*TEXT*.

□ □ □ □ □ □ □

# 3- vs 4-blade broadheads?



## Mrwintr (Jan 15, 2006)

I have had great luck with the 90 grain 4 blade Muzzy and the 75grain may give you too low of a FOC. The way I look at it is 4 blades gives you more cutting edge hence will tend to do more damage. Just my opinion though.


----------



## brokenblade (Nov 5, 2005)

I like as big a hole as i can cut. I used a 3 blade 100 grain this year and it worked great. Can't go wrong with 1 3/16 cutting diameter.


----------



## swackhamer (May 24, 2005)

Ive tryed all types of combos 3 blade vs 4 blade 85 to125gr. with 3 & 4 fletch all flew decent with tuning im sure theres alot of opinions out there 
I personaly use 125 gr muzzy 4 blades with a 4 fletch but 3 blades fly just as nice out of my setups 
Id sugjest to find one you like & tune with it awile.
(early on i contacted muzzy and i was told its basicly personal pref)


----------



## toxo (Jun 19, 2002)

*Muzzy toss up*

100 grains works just right for me for 20 years. 4 or 3 blade.........take your pick they fly just about the same........I prefer the 3 blade but The 4 blades fly beside the 3s. Why my head is locked into 3s I do not know.....I do not know, I do not know.........I guess I am just programed that way..........toxolot


----------



## Bert2 (Feb 16, 2003)

4-blade does more cutting but 3-blade would penetrate better, all else being equal. (Same weight, same diameter, etc.) However, all else usually isn't equal -- 4-blades usually have smaller cutting diameter and weights vary.

I wouldn't worry about "too much FOC" -- it's generally the more the better. More weight up front and/or more drag (fletch) on the back make a more stable arrow (all else being equal, of course!).

□ □ □ □ □ □ □

*GIVEN MATERIAL*.
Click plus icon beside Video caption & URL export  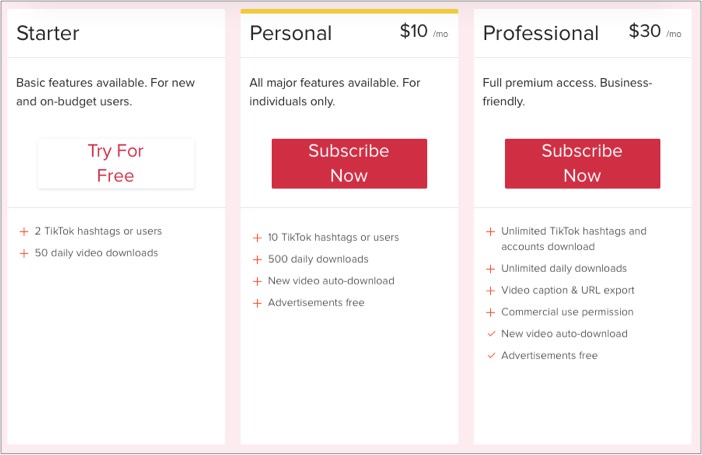[x=491, y=291]
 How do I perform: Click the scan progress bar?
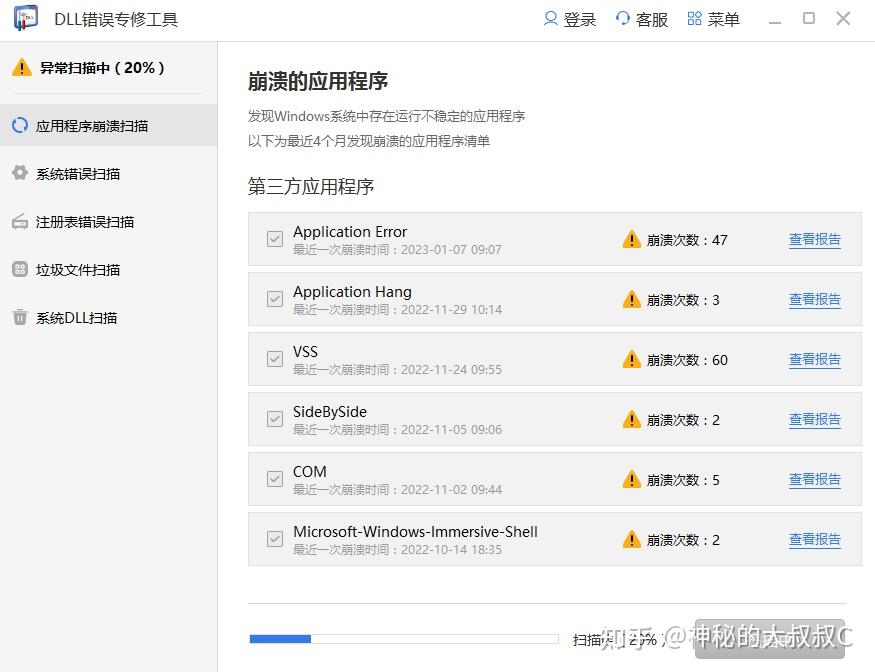coord(404,638)
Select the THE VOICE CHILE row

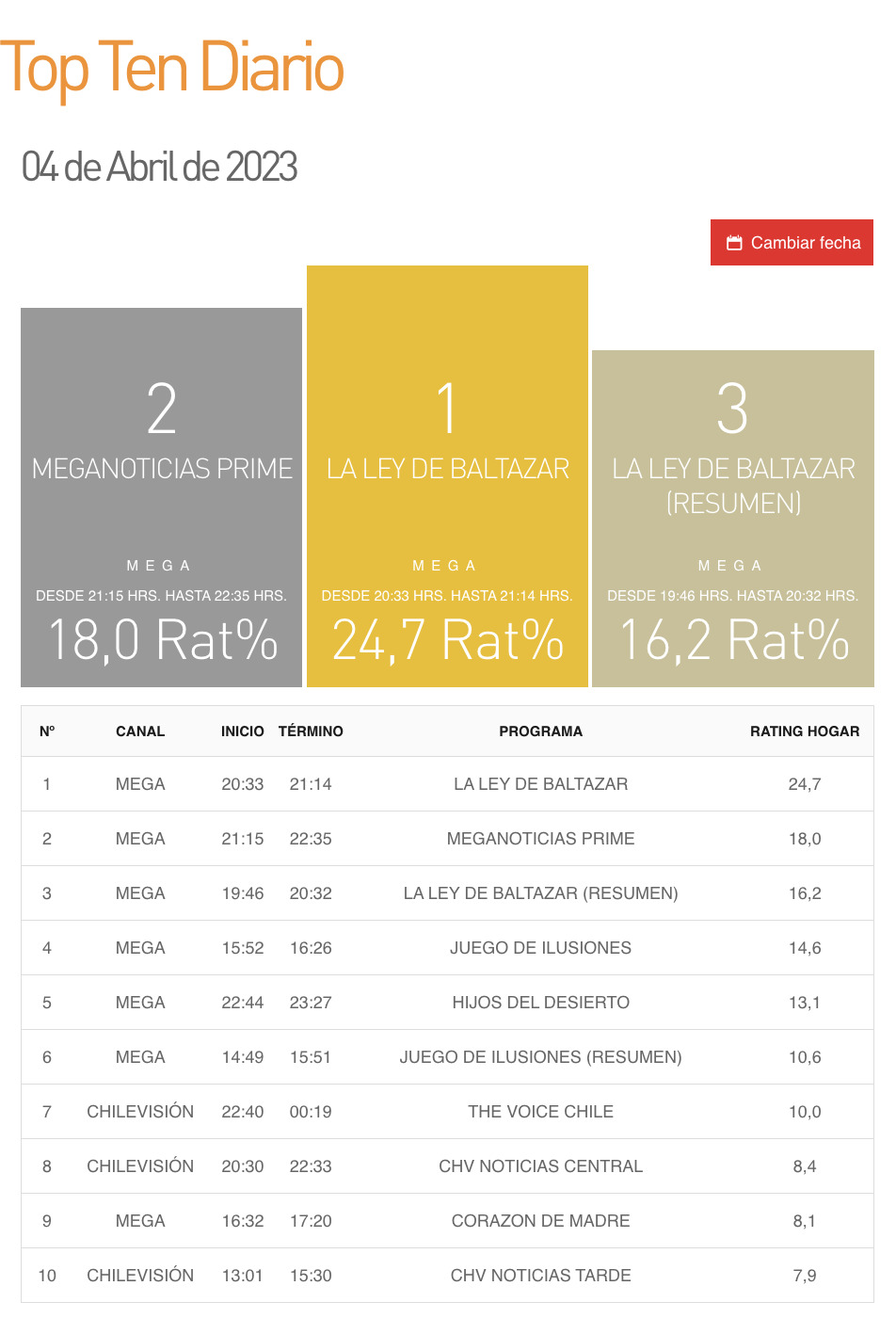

□ □ □ □ □ □ □

*REQUIRED ACTIONS*.
• a. In the broadhead thread, which design does Bert2 say would penetrate better when all else is equal?
• b. Name every user who posts in the broadhead thread.
• c. Continue the broadhead thread past its final post.
The material has no connection to the broadhead thread.

*ANSWERS*.
• a. The 3-blade.

• b. Mrwintr, brokenblade, swackhamer, toxo, Bert2

• c.
I'd suggest you focus more on total arrow weight, spine, how it tunes, and how the arrows actually fly with the broadheads.


----------



## dreamweaver0930 (Jan 15, 2006)

Thanks for all the good advice. It seems to be a concensus that the 3 blades fly the same as 4 blades. I heard that the 4 blades have more trouble with cross winds/breezes but that was years ago. I will most likely try the 100 gn (3 blades) and tune to that.


----------



## Bert2 (Feb 16, 2003)

4-blade does potentially have more wind planing because it has more blade area, or bigger wings on the front of the arrow (again, all else being equal!)


----------



## 00buck (Feb 23, 2003)

*Getthe new ones!*

The new RED short 4 blade model with the 1 1/8" cut would get my vote. If they penetrate anything like the slicktricks of the same specs they are gonna leave some big holes!


----------



## RobVos (May 23, 2002)

I prefer 4-blade heads.

They give more cutting without going overboard, and the entrance and exit wounds tend to open up much more due to the 4 flaps opening --even if the head is slightly smaller in cutting diameter.


----------



## CHAMPION2 (May 6, 2004)

I like 4 blade heads. Seem to tune a tad easier than 3 blade for me anyways.
I really like my 4 blade Muzzy 90 grain heads with 1 1" cut.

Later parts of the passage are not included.